* Task requirements *
Each record that follows should be duplicated exactly, except for its pictures.
========================================
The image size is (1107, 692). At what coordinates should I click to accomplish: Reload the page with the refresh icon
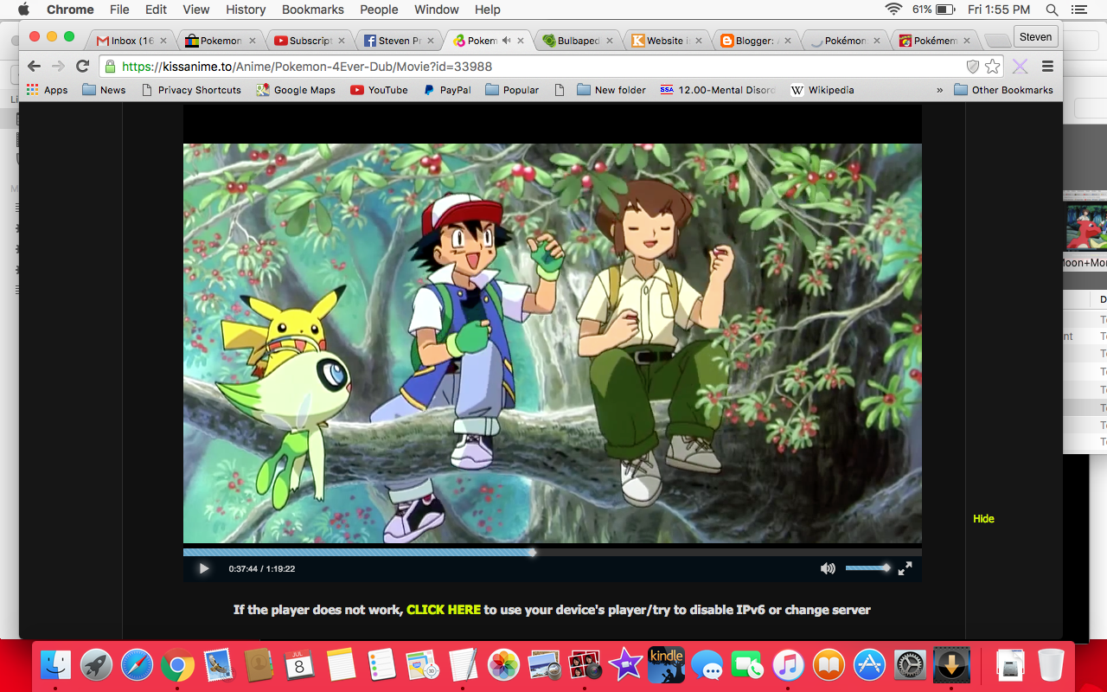click(x=82, y=66)
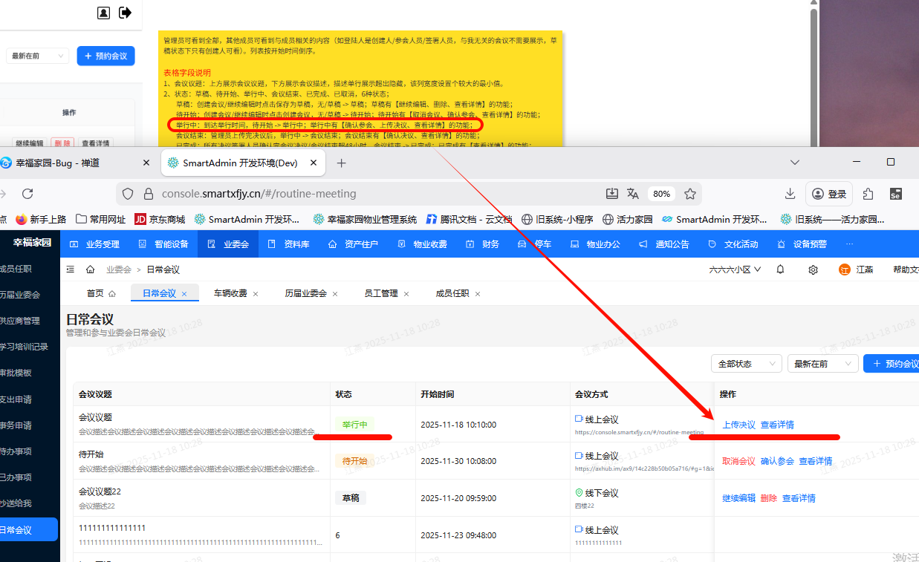Screen dimensions: 919x562
Task: Switch to the 车辆收费 tab
Action: [230, 293]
========================================
* Output below *
The image size is (1107, 692). At what coordinates should I click to accomplish: Reload the page with the refresh icon
click(x=82, y=66)
Screen dimensions: 919x562
Task: Switch to the 车辆收费 tab
Action: [230, 293]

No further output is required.